--- START RECORDS PROVIDED ---

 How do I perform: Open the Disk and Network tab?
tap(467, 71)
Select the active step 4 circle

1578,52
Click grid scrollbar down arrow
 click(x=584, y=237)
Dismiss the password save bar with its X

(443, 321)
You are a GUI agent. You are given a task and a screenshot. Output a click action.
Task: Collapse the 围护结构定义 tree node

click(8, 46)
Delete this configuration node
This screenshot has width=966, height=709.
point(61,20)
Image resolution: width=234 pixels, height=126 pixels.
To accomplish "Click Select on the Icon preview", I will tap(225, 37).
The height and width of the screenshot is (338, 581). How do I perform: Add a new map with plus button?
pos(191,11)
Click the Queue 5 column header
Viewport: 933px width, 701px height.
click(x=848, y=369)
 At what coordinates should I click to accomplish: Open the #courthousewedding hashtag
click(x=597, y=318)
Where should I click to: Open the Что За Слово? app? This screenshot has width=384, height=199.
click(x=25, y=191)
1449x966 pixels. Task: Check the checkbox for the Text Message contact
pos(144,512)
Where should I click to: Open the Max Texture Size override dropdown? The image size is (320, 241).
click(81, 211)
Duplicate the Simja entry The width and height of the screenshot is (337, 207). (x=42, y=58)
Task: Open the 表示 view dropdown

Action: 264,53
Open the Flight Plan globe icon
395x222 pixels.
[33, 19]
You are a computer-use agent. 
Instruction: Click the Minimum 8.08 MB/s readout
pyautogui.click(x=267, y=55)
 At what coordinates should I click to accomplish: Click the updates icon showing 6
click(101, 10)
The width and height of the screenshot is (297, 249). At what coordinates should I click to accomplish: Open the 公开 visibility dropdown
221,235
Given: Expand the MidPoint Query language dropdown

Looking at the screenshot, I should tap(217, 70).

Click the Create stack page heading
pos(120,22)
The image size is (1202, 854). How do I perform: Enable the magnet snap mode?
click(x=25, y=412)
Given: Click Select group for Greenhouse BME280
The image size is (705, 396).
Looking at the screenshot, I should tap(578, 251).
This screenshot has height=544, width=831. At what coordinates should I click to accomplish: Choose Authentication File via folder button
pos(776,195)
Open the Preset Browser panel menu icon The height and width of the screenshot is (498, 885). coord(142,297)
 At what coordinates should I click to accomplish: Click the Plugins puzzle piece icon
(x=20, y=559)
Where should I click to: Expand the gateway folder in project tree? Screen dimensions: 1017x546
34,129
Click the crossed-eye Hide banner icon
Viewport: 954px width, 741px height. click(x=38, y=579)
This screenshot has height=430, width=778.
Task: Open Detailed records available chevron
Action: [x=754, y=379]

--- END RECORDS PROVIDED ---

• _WHAT TO WORK ON_:
Reproduce the material above without changes, from its first line up to and including the line containing "click(101, 10)".

• _WRITTEN RESPONSE_:
 How do I perform: Open the Disk and Network tab?
tap(467, 71)
Select the active step 4 circle

1578,52
Click grid scrollbar down arrow
 click(x=584, y=237)
Dismiss the password save bar with its X

(443, 321)
You are a GUI agent. You are given a task and a screenshot. Output a click action.
Task: Collapse the 围护结构定义 tree node

click(8, 46)
Delete this configuration node
This screenshot has width=966, height=709.
point(61,20)
Image resolution: width=234 pixels, height=126 pixels.
To accomplish "Click Select on the Icon preview", I will tap(225, 37).
The height and width of the screenshot is (338, 581). How do I perform: Add a new map with plus button?
pos(191,11)
Click the Queue 5 column header
Viewport: 933px width, 701px height.
click(x=848, y=369)
 At what coordinates should I click to accomplish: Open the #courthousewedding hashtag
click(x=597, y=318)
Where should I click to: Open the Что За Слово? app? This screenshot has width=384, height=199.
click(x=25, y=191)
1449x966 pixels. Task: Check the checkbox for the Text Message contact
pos(144,512)
Where should I click to: Open the Max Texture Size override dropdown? The image size is (320, 241).
click(81, 211)
Duplicate the Simja entry The width and height of the screenshot is (337, 207). (x=42, y=58)
Task: Open the 表示 view dropdown

Action: 264,53
Open the Flight Plan globe icon
395x222 pixels.
[33, 19]
You are a computer-use agent. 
Instruction: Click the Minimum 8.08 MB/s readout
pyautogui.click(x=267, y=55)
 At what coordinates should I click to accomplish: Click the updates icon showing 6
click(101, 10)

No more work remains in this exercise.